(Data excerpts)
┌────────

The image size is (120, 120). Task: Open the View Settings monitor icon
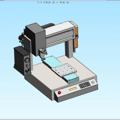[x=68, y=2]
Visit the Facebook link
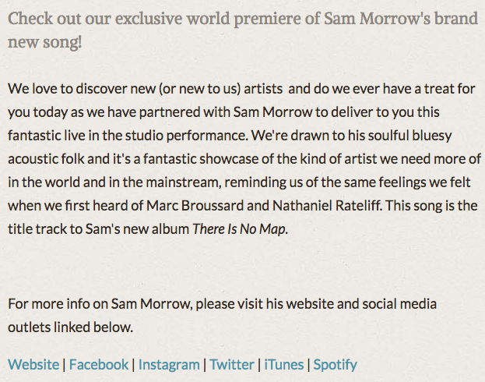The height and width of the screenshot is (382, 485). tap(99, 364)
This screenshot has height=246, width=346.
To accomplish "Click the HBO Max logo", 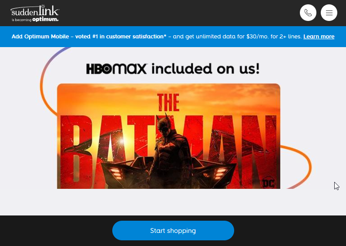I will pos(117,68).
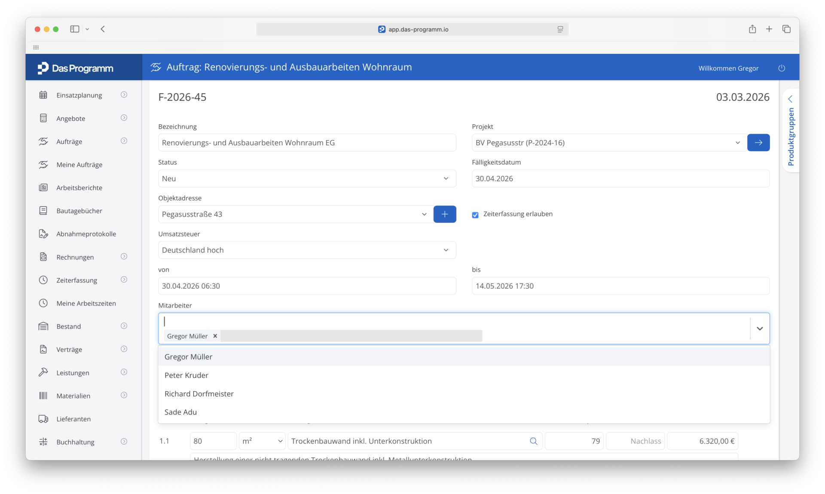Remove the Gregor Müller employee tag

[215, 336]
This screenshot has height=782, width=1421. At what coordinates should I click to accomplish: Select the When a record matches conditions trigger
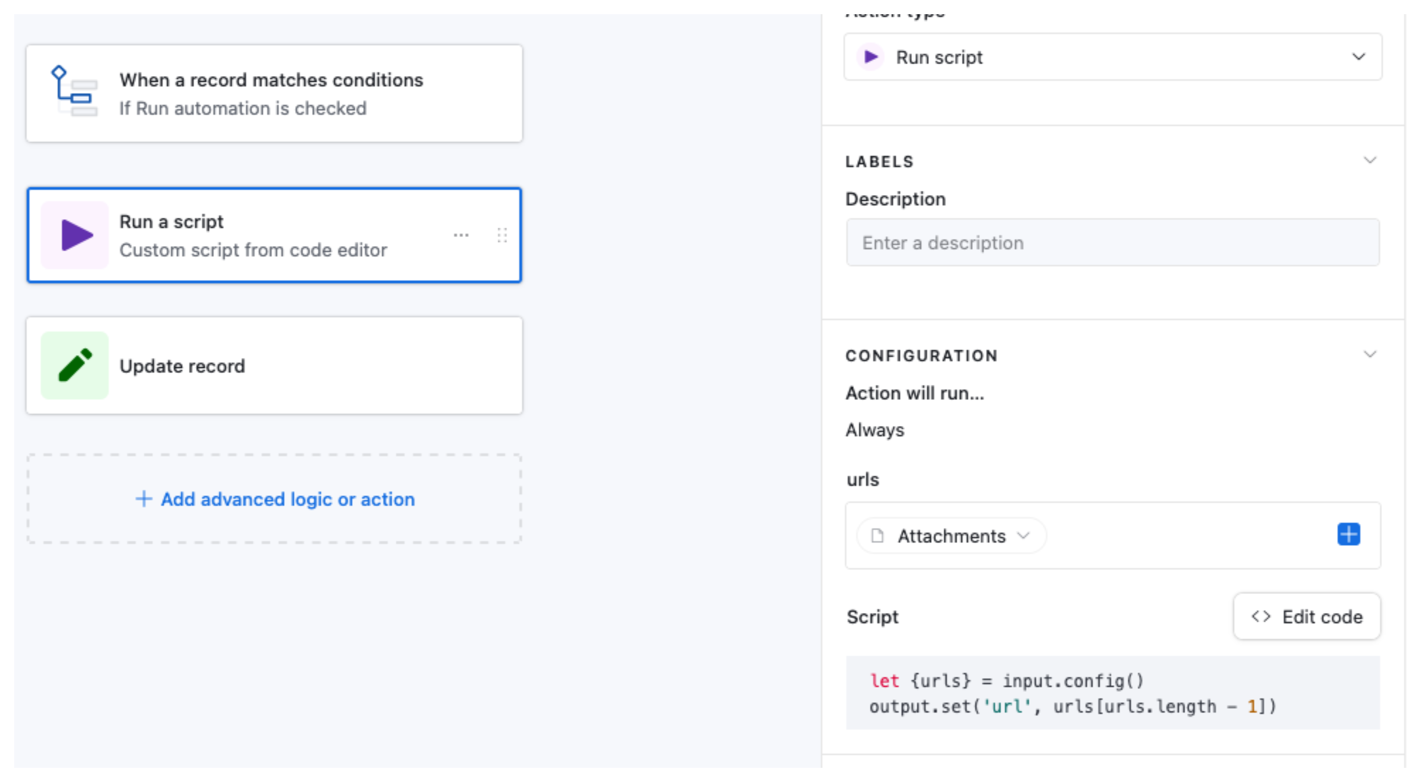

└────────

(Problem description) Please show every line of the records that holds the word "This".

(Response area)
This screenshot has height=246, width=346.
This screenshot has height=782, width=1421. At what coordinates should I click to accomplish: Select the When a record matches conditions trigger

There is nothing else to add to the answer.